Towers, igloos, and a ball
The kid started without instructions. By the time the box was half-empty he had four towers up, the tallest about ten cubes high. Sugar cubes stack square, which makes them surprisingly forgiving for small hands; a wonky lean usually rights itself when the next cube goes on top. The kid I was watching built a four-tower city, a single eight-cube column, and an igloo of about twenty cubes (an adult helped on the curved roof). The igloo was the longest project.
The mark-making came next. Sugar that fell from the box, plus sugar shed by tower assembly, leaves a fine dusting across the tray base. A fingertip dragged through it leaves a clear stroke. The kid wrote his name in the sugar; his older cousin wrote single letters; a younger sibling tried lines and circles. Same surface, three different stages of writing practice.
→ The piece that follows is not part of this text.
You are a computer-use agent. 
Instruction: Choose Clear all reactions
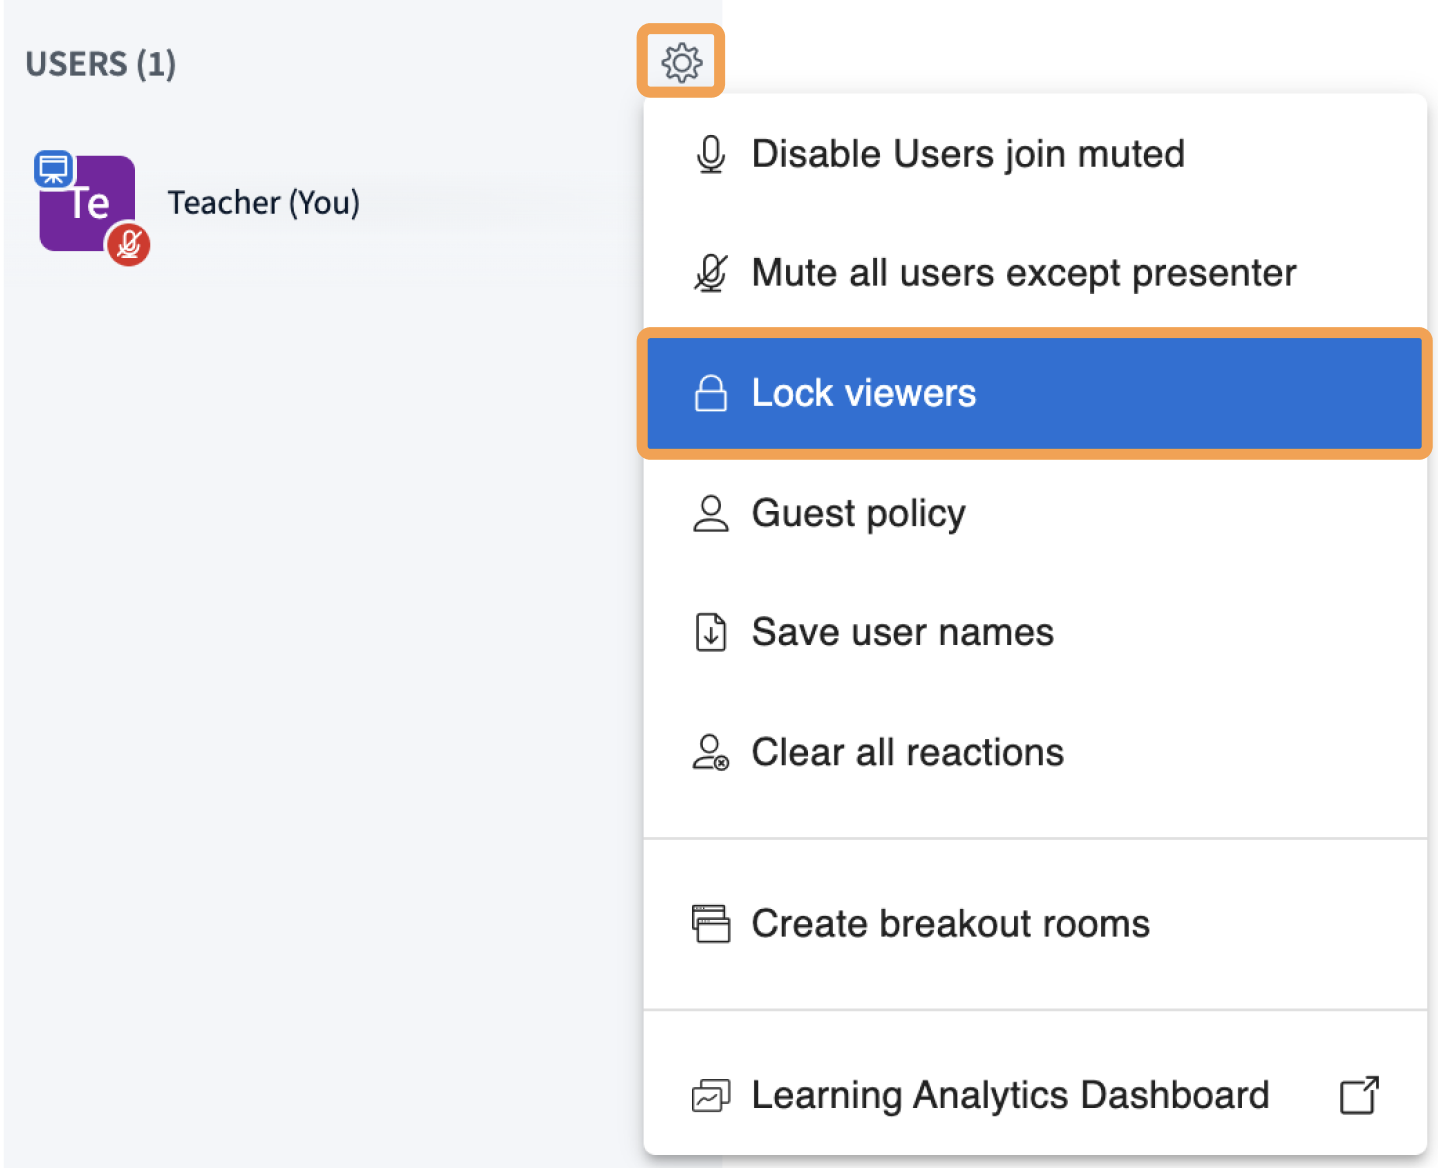coord(907,753)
Then the ball. The kid rolled a small wooden ball at one of the towers and brought it down. He liked the controlled-demolition part more than the building part, which is a normal preference for two-year-olds. After the first tower came down, the rule of the game shifted from “build” to “build to knock over.” We kept rebuilding because the cubes survived the falls almost perfectly. Sugar cubes are tough; only the most direct hits actually crumbled.
If you want a different version of the rolling-a-ball-at-something mechanic, our Friendship Ice Cream Cone Throw uses pretend ice cream balls and a row of paper cones for a similar throw-and-aim game, with a friendship-naming rule built in.
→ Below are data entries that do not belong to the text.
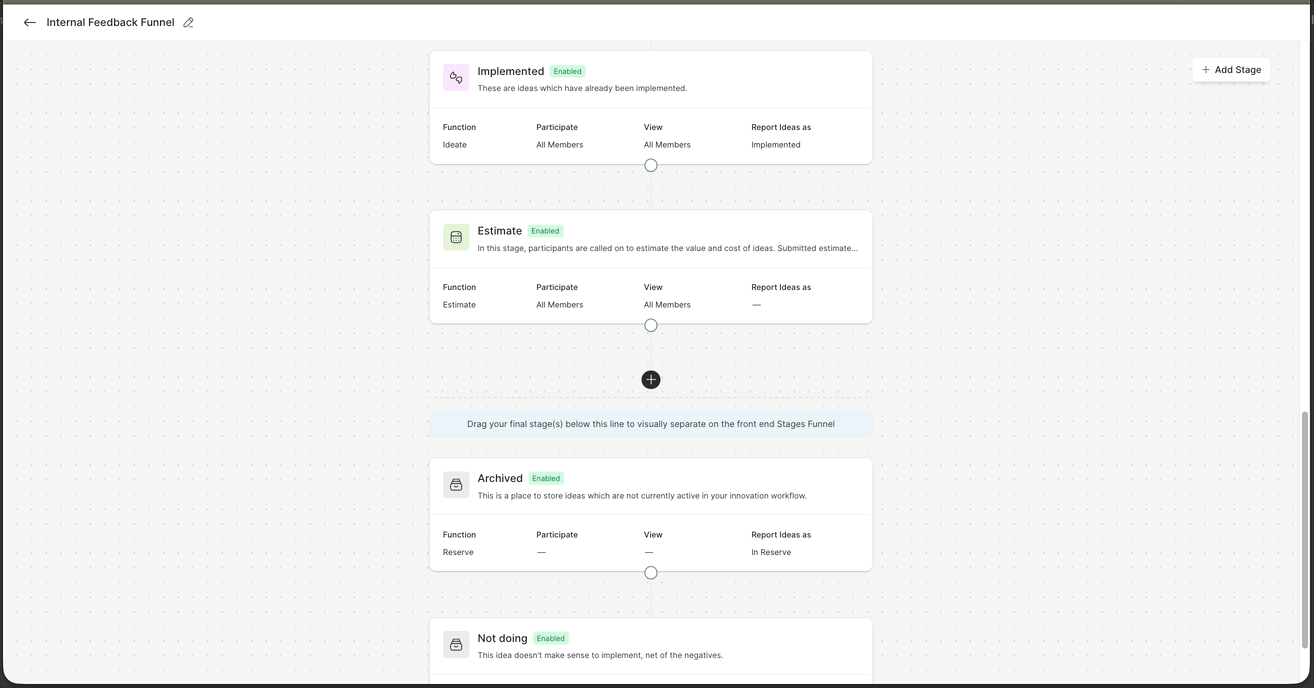Viewport: 1314px width, 688px height.
Task: Click the back arrow icon
Action: 30,22
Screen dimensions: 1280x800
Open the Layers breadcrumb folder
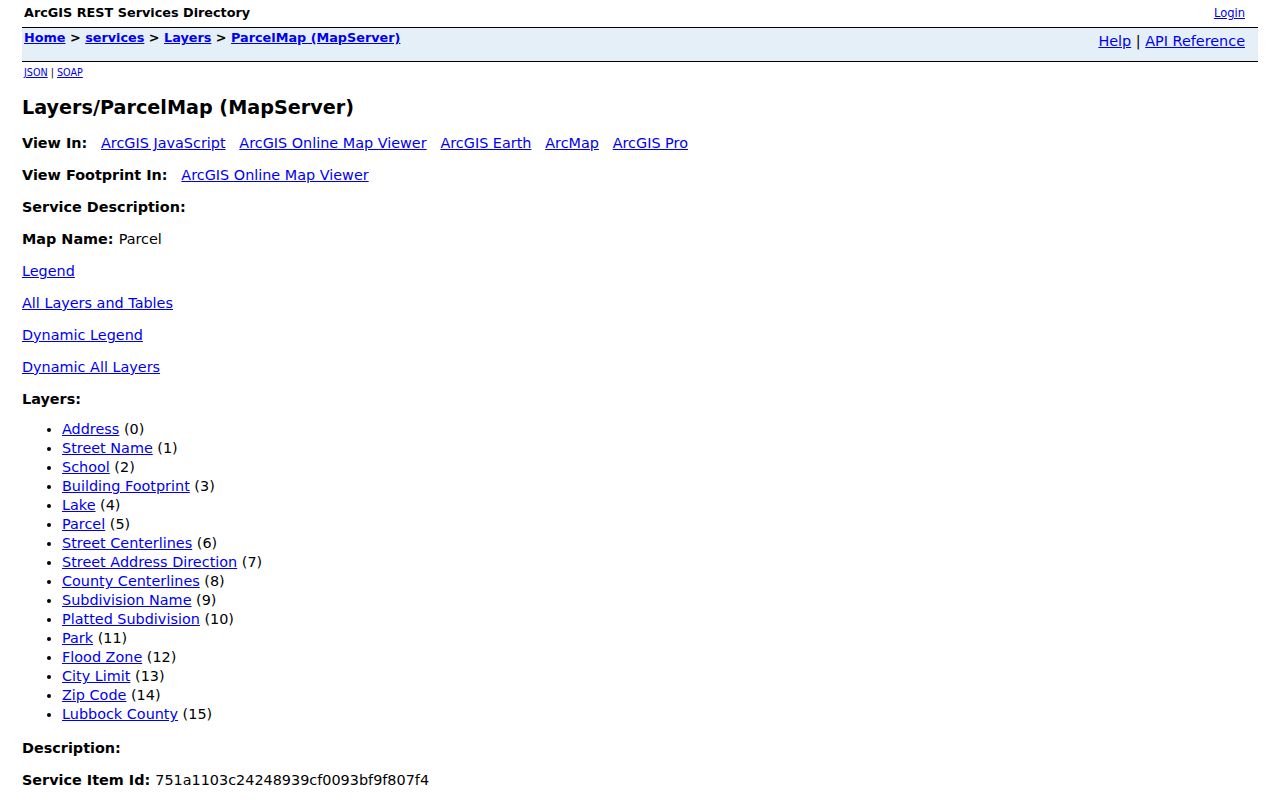point(188,38)
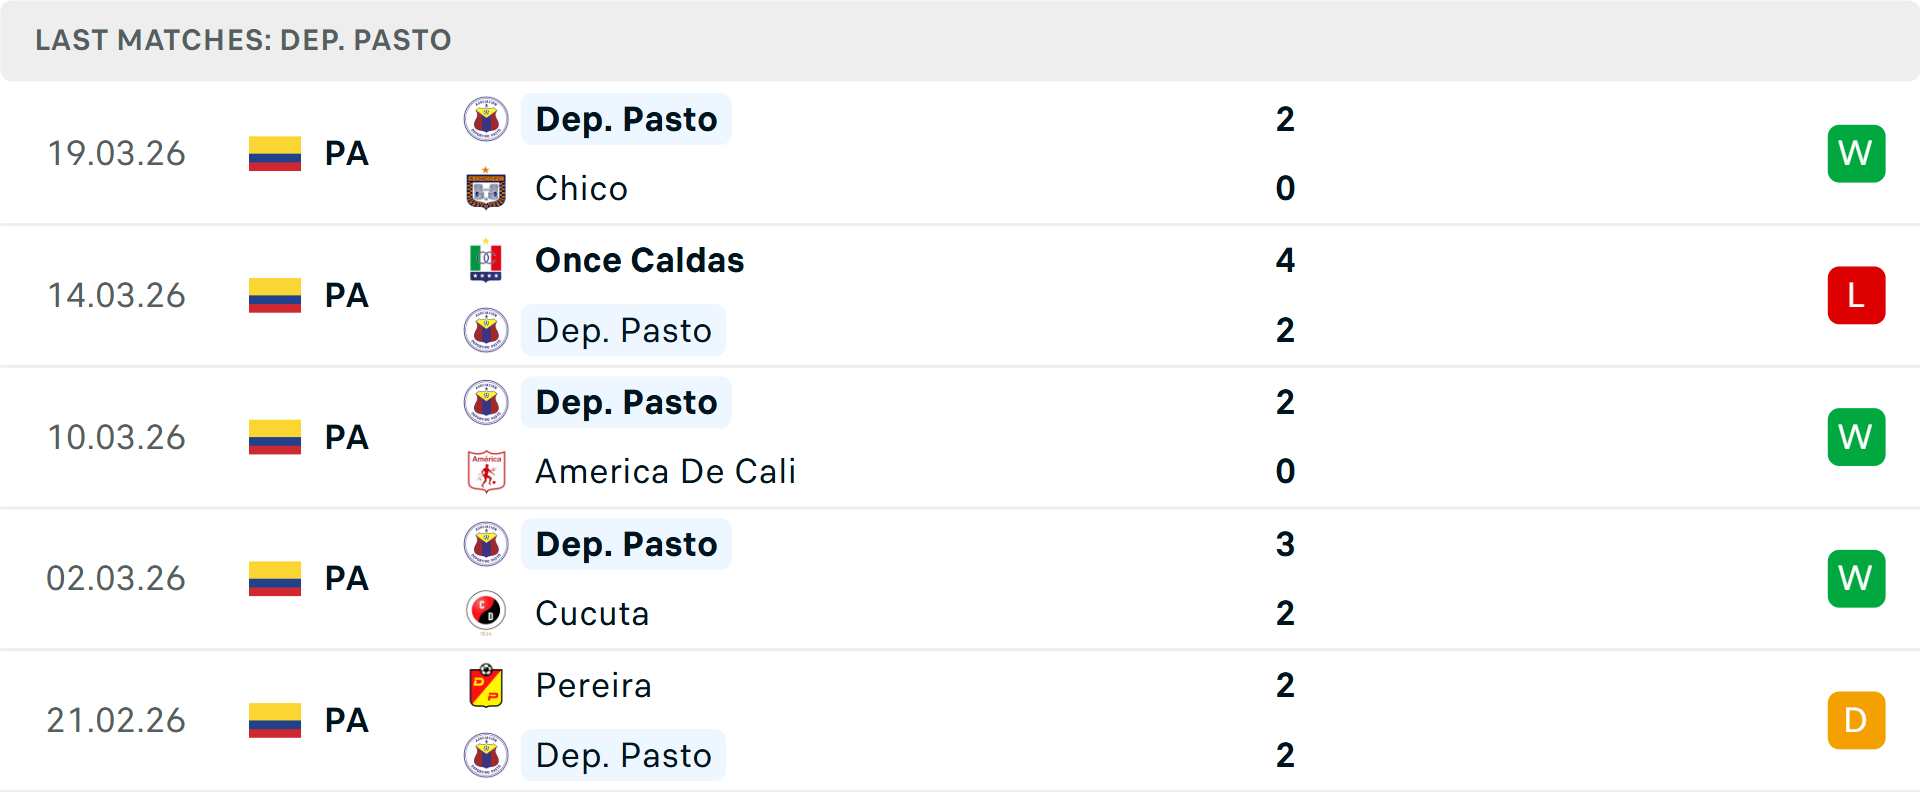Click Colombia flag in 21.02.26 row
Image resolution: width=1920 pixels, height=792 pixels.
pos(275,721)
Cleanup is sticky if you let it get to the floor. We brushed the loose sugar into a pile, scooped it into the bin, and wiped the tray with a damp cloth. The intact cubes went back in the box for round two the next day. A 2-pound box held up to four or five sessions before the cubes started to feel powdery and we tipped what was left into a jar to use in actual baking.
The whole activity rotated through the same kit a dozen times over a winter when outdoor play was rained out. We never repeated the exact same game; the kid kept inventing new versions (“the ball can only roll if it sings,” “this tower has to be all-blue cubes, find the blue ones”). The kit lives in the cupboard now, ready for the next rainy afternoon.